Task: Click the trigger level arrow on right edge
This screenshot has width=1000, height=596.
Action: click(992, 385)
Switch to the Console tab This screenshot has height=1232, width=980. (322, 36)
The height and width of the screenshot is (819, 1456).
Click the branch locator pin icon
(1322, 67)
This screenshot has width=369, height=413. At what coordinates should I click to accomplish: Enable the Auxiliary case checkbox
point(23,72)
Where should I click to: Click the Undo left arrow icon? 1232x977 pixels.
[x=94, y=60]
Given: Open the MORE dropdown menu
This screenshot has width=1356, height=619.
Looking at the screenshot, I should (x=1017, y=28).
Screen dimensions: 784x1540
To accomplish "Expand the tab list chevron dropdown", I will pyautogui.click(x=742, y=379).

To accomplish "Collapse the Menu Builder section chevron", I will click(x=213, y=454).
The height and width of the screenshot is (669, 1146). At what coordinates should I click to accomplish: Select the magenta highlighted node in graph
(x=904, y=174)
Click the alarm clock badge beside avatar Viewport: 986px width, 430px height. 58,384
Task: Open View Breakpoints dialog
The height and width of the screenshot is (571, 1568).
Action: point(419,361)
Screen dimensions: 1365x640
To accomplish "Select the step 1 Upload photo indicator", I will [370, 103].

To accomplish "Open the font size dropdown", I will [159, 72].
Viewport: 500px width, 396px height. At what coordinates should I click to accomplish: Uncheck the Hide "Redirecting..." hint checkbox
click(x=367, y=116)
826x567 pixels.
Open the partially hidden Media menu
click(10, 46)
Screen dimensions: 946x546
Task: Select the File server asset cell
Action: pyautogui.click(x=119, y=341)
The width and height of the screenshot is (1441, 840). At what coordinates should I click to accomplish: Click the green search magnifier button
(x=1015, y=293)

WORK INSTRUCTIONS: Extract every line above exactly as it stands.

ANSWER TO THIS EXERCISE:
Task: Click the trigger level arrow on right edge
This screenshot has width=1000, height=596.
Action: click(992, 385)
Switch to the Console tab This screenshot has height=1232, width=980. (322, 36)
The height and width of the screenshot is (819, 1456).
Click the branch locator pin icon
(1322, 67)
This screenshot has width=369, height=413. At what coordinates should I click to accomplish: Enable the Auxiliary case checkbox
point(23,72)
Where should I click to: Click the Undo left arrow icon? 1232x977 pixels.
[x=94, y=60]
Given: Open the MORE dropdown menu
This screenshot has width=1356, height=619.
Looking at the screenshot, I should (x=1017, y=28).
Screen dimensions: 784x1540
To accomplish "Expand the tab list chevron dropdown", I will pyautogui.click(x=742, y=379).

To accomplish "Collapse the Menu Builder section chevron", I will click(x=213, y=454).
The height and width of the screenshot is (669, 1146). At what coordinates should I click to accomplish: Select the magenta highlighted node in graph
(x=904, y=174)
Click the alarm clock badge beside avatar Viewport: 986px width, 430px height. 58,384
Task: Open View Breakpoints dialog
The height and width of the screenshot is (571, 1568).
Action: point(419,361)
Screen dimensions: 1365x640
To accomplish "Select the step 1 Upload photo indicator", I will [370, 103].

To accomplish "Open the font size dropdown", I will [159, 72].
Viewport: 500px width, 396px height. At what coordinates should I click to accomplish: Uncheck the Hide "Redirecting..." hint checkbox
click(x=367, y=116)
826x567 pixels.
Open the partially hidden Media menu
click(10, 46)
Screen dimensions: 946x546
Task: Select the File server asset cell
Action: pyautogui.click(x=119, y=341)
The width and height of the screenshot is (1441, 840). At what coordinates should I click to accomplish: Click the green search magnifier button
(x=1015, y=293)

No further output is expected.